Habe eine GTX 570, die kann eh nur 11.
MfG


----------



## Lotzi (4. Oktober 2012)

trotz allem sollte doch win 8 selber DX11.1 anzeigen und nicht dx11 oder?


----------



## sfc (7. Oktober 2012)

Wie ist das eigentlich, wenn die RTM abläuft. Kann ich dann einfach nen Key eingeben (bekäme einen über meine Hochschule) oder muss ich definitiv neu installieren?


----------



## mae1cum77 (7. Oktober 2012)

sfc schrieb:


> Wie ist das eigentlich, wenn die RTM abläuft. Kann ich dann einfach nen Key eingeben (bekäme einen über meine Hochschule) oder muss ich definitiv neu installieren?

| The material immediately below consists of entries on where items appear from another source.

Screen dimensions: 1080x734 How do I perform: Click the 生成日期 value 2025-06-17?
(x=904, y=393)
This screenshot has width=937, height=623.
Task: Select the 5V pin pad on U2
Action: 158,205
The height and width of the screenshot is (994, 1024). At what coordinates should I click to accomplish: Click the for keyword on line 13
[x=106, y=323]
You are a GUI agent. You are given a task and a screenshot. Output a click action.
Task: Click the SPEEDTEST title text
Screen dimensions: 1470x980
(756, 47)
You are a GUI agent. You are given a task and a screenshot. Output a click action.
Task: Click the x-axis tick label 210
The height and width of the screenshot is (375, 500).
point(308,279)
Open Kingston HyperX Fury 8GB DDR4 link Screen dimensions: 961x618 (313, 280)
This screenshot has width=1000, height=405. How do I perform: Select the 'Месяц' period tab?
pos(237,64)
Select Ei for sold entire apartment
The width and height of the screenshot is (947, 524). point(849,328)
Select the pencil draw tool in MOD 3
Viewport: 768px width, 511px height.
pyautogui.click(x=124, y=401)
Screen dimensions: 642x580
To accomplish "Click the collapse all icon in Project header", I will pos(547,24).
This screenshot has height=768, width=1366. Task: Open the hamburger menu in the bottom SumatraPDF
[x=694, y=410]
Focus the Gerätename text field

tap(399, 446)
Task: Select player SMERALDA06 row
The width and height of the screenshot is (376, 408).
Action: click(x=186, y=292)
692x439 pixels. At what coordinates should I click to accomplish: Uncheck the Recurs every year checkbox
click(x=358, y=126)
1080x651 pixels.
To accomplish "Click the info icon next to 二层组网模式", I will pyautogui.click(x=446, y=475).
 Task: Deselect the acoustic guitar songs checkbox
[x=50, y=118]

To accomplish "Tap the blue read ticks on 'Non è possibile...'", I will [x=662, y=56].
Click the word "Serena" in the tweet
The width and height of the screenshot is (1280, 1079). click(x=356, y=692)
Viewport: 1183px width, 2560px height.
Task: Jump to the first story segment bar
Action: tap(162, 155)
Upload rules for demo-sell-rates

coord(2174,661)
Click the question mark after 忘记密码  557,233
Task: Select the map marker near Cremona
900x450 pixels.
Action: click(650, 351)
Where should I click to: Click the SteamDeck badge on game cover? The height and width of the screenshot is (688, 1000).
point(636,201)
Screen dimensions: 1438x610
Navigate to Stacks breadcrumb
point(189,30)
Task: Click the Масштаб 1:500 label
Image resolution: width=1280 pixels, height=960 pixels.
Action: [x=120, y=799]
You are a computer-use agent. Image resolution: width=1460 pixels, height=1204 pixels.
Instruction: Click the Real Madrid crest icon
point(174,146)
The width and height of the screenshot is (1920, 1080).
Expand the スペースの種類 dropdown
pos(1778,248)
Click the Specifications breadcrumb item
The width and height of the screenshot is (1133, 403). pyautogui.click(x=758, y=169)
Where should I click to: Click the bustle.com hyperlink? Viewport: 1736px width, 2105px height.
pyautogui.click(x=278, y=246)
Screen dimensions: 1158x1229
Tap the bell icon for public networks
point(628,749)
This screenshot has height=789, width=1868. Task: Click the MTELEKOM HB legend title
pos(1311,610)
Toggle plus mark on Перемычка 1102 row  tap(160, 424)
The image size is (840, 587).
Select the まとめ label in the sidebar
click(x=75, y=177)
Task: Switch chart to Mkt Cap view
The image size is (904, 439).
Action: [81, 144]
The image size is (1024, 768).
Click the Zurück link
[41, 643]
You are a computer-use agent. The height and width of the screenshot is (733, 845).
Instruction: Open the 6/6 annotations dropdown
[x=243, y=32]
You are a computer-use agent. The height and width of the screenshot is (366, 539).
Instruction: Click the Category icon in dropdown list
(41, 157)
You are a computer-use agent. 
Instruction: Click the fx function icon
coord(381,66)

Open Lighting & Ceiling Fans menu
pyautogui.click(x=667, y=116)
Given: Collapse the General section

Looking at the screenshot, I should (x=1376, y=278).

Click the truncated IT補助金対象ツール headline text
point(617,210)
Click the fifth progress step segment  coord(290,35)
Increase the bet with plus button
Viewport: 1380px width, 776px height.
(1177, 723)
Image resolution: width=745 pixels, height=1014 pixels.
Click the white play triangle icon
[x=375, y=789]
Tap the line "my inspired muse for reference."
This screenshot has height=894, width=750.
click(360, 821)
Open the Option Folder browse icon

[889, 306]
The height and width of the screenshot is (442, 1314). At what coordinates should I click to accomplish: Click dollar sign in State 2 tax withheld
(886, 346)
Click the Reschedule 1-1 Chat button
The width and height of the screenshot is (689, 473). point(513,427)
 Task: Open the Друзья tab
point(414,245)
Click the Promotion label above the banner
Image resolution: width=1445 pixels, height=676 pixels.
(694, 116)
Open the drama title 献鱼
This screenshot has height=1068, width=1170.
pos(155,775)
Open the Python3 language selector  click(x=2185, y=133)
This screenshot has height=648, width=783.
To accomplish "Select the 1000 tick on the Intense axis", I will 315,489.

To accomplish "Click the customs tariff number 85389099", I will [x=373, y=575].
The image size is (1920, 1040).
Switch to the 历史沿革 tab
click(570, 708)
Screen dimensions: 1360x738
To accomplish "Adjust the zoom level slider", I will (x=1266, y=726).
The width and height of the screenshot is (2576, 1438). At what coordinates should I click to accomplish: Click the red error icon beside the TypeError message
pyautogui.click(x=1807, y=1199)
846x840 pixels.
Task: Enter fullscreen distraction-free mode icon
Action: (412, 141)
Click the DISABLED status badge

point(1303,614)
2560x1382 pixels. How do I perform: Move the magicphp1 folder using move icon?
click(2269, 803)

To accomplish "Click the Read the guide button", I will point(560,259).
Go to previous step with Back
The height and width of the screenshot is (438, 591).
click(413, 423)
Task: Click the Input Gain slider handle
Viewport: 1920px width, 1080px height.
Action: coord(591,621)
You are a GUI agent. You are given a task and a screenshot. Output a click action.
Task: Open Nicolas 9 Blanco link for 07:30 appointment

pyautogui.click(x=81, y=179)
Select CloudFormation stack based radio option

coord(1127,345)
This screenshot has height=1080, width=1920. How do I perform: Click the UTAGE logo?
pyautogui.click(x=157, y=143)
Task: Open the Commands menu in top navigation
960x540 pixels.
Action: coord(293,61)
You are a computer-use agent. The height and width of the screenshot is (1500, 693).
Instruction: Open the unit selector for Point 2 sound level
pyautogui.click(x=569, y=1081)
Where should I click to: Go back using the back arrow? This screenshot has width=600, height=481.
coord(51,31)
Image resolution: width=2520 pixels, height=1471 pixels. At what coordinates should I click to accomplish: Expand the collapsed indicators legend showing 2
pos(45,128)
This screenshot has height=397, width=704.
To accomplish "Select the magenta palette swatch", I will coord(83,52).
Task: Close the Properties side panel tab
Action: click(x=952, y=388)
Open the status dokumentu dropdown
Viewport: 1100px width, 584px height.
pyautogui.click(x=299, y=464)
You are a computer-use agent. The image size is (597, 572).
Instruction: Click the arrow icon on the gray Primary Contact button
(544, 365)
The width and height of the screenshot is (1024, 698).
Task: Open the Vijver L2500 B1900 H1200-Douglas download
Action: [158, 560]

 RTM = Release To Manufacturer und bezeichnet den Moment, an dem das OS final wird und an die PC-Hersteller ausgeliefert wird. Weitere Veränderungen werden über Win-Update eingepflegt.
Die GA = General Availability = 26.10.2012 ist die offizielle breite Verfügbarkeit.
Win 8 ansonsten als Demo zu installieren, wie noch bei Win 7, ist offiziell nicht vorgesehen. Das ist wohl auch der neuen Aktivierungstechnik geschuldet. Normal kann momentan die Release Preview oder die 90-Tage-Eval-Enterpriseversion installiert werden, afaik war es bei beiden mit ein paar Tricks möglich die auf eine Pro-Version up- bzw. downzugraden.
MfG


----------



## XT1024 (22. Oktober 2012)

> *According to Brandon LeBlanc, Microsoft Communications  Manager for the Windows platform, an upgrade requires that a previous  version of Windows is installed on the PC. A previous version means any  version of Windows XP, Windows Vista or Windows 7.*


Muss man ernsthaft bei einer späteren neuinstallation vorher das alte OS installieren? 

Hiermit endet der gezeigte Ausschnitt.